Californië heeft een nieuwe senator. Na het overlijden van Dianne Feinstein afgelopen vrijdag kondigde gouverneur Gavin Newsom maandag de benoeming aan van Laphonza Butler, hoofd van de reproductieve rechtengroep EMILYs List, om de zetel te vervullen.

Eerder in haar carrière was Butler tien jaar voorzitter van Service Employees International Union (SEIU) Local 2015, de grootste vakbond in Californië, die thuiszorgwerkers vertegenwoordigde. Ze speelde een rol in de succesvolle campagne van de vakbond om het minimumloon van de staat te verhogen tot $ 15 per uur en was ook voorzitter van de SEIU California State Council.

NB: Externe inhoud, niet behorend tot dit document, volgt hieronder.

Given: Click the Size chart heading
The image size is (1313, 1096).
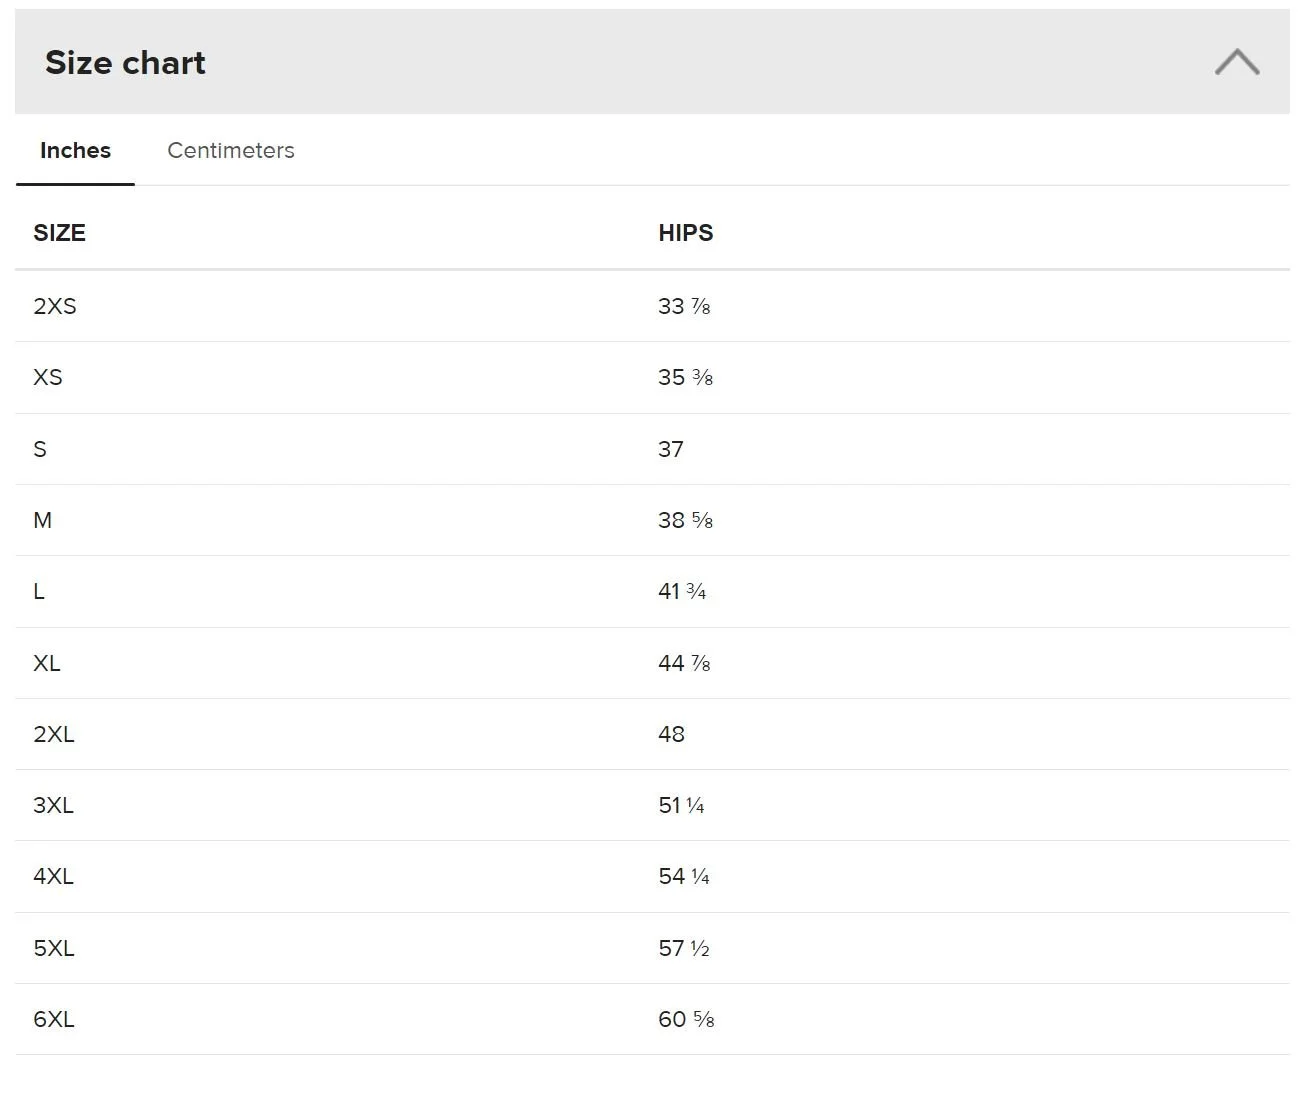Looking at the screenshot, I should click(125, 63).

In zijn aankondiging na de benoeming omschreef Newsom Butler als ‘een pleitbezorger voor vrouwen en meisjes’ en ‘een strijder van de tweede generatie voor de werkende mensen’. Butler is beëdigd en heeft verklaard dat ze de nalatenschap van Feinstein zal voortzetten door “zich in te zetten voor vrouwen en meisjes, werknemers en vakbonden, worstelende ouders en heel Californië.” Ze zou de eerste zwarte lesbische senator in de geschiedenis van de staat zijn.

Butler, met haar achtergrond in het organiseren van arbeid en reproductieve rechten, is toch zeker een overwinning voor links, toch? Denk nog eens na. Hoewel haar geschiedenis inderdaad behoorlijk vooruitstrevend is, heeft haar carrière de afgelopen jaren een scherpe conservatieve wending genomen.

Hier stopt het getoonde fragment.